# INSTRUCCIÓN 1
En el texto sobre el microrrelato de Monterroso, ¿cuántas traducciones al inglés tiene ya el dinosaurio monterrosino?
# INSTRUCCIÓN 2
Prosigue, por favor, el texto sobre el microrrelato de Monterroso a partir del punto en que se detiene.

─── TEXTO DADO

Cuando despertó, el dinosaurio todavía estaba allí. Son quizá – junto con la cita goyesca de «El sueño de la razón produce monstruos» –  las siete palabras más citadas, estudiadas y parafraseadas en lengua castellana. Pero a diferencia de la máxima del  gran pintor español, el microrrelato de Augusto Monterroso está mediado por una humilde coma; una coma que parece partir la realidad de nuestro mundo en dos.

El dinosaurio monterrosino tiene ya tantas traducciones al inglés como El Quijote de Cervantes y, en nuestra humilde opinión, es uno de los ensayos más perceptivos de lo que ha sido la cultura política y social de nuestro literariamente ilustre pero, en todo lo demás, periférico continente.

Sabemos bien que al acercarnos a esta bestia literaria y mesozoica no somos los primeros en hacerlo con un ojo crítico y expansivo, pero intuimos que quizá sí somos algo pioneros en considerar su dimensión social y política, más allá de la mera parodia o de la explotación de la figura del dinosaurio como significante. Decimos esto último a manera de guiño para nuestros lectores de tendencias estructuralistas.

Todo en él es brillantez y precisión: tres adverbios, dos verbos en diferentes tiempos verbales, un sustantivo y un artículo definido. La dimensión temporal de la fábula está escindida por una coma que separa dos formas del pasado: la pretérita y la imperfecta. Sobre este punto hemos de recordarles aquellos sin mucho interés en la gramática que el imperfecto no existe en el inglés y no es tan común en el alemán, hogares lingüísticos del pragmatismo e idealismo filosóficos, respectivamente. Hay que entender entonces que nuestro pasado castizo y latinoamericano es un tanto más imperfecto que las realidades sociales más organizadas y estructuradas que han nacido del pragmatismo británico o de la callada neurosis del idealismo teutón.

Más de una persona ha anotado ya las interrogantes inmediatas que surgen a ambos lados de la coma en la fábula monterrosina. Primero, ¿quién despertó? O, igualmente, ¿quién estaba durmiendo? Y segundo, ¿dónde precisamente es allí?

──────
─── DATOS PROPORCIONADOS

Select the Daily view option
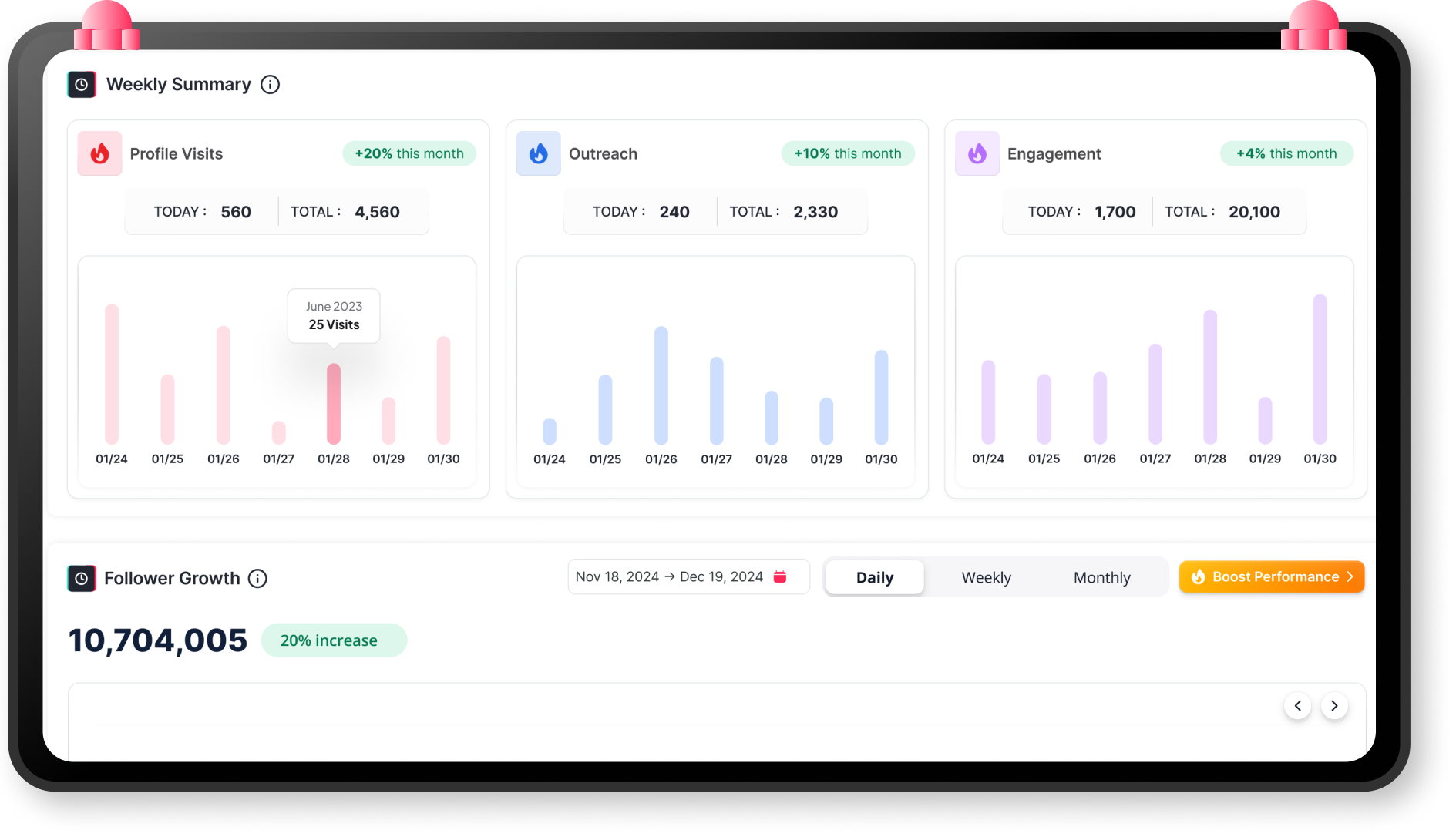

──────

# RESPUESTA ESPERADA 1
Tantas como El Quijote de Cervantes.

# RESPUESTA ESPERADA 2
Sería un error omitir las referencias filosóficas del sueño como significante ontólogico. Desde la caverna de Platón en La República, hasta Inmanuel Kant, pasando por aquellos dos enemigos acérrimos: Freud y Jung. Kant, padre putativo de la moral contemporánea, hablaba de su lectura del empiricista escocés David Hume diciendo que “lo despertó de su adormecido letargo” filosófico; a lo que Bertrand Russell añadió “el problema con Kant es que al parecer se volvió a quedar dormido”. Algo similar parece habernos sucedido a nosotros.

Exegetas de la fábula minimalista de Monterroso han apuntado a múltiples referencias pero ninguno ha recordado su parentesco con el ya mencionado epigrama goyesco. Una máxima engravada en nuestra memoria desde mediados del siglo XIX  y que nos sirve de recordatorio prodigioso, y valetudinario, de los excesos militaristas de Napoleón, Hitler, Stalin, George W. Bush y  desafortunadamente muchos más. Latinoamérica por su parte ha experimentado esos excesos bélicos primero de Europa, y ahora de Estados Unidos, de una manera lenta, interna y represiva que ha ayudado a la expansión del neoliberalismo en un continente donde la mayoría de personas se opone a él.

Y continuando con el tema militarista, Francisco Goya fue el primer artista en representar los horrores de la guerra sin ningún tipo de ambigüedades románticas, y ha sido de los pocos pintores quienes hasta la fecha han permanecido sordos a esa voz susurrante que siempre busca mitologizar toda acción bélica o campaña militarista, particularmente si está concebida dentro de la narrativa aceptable del “pentagonismo”, que es el capitalismo predominante de nuestros días. Es por ello que la sensibilidad artística de Goya está mucho más cerca a la de Monterroso de lo que usualmente se supone.

Y mientras Goya nos recuerda que la sinrazón del instante onírico engendra monstruos, la  respuesta a la pregunta del microrrelato de quién dormía tiene que ser socio-ontológica: nuestra conciencia histórica. Esa respuesta se justifica por la naturaleza ultra elíptica del relato mismo.

Con un relato tan breve toda interpretación constituye ya una metanarrativa, ya que todo a partir de él solo puede ser una adición. El escritor guatemalteco nos recuerda que nos hemos despertado a un presente forjado en un pasado imperfecto y con un enorme monstruo que no hemos sido capaces de exterminar. Pero, ¿qué tipo de monstruo ha producido la prolongada siesta de nuestra conciencia histórica? Bueno, es una criatura antihegeliana y ovípara: la de un Estado envilecido por la corrupción de los gobiernos de turno y debilitado por la falta de fe cívica en sus ciudadanos. El Estado en América Latina no parece poseer ningún atributo evidente. Ni siquiera la de la posibilidad de recolectar los impuestos necesarios que ayuden a superar su propia parálisis financiera y política.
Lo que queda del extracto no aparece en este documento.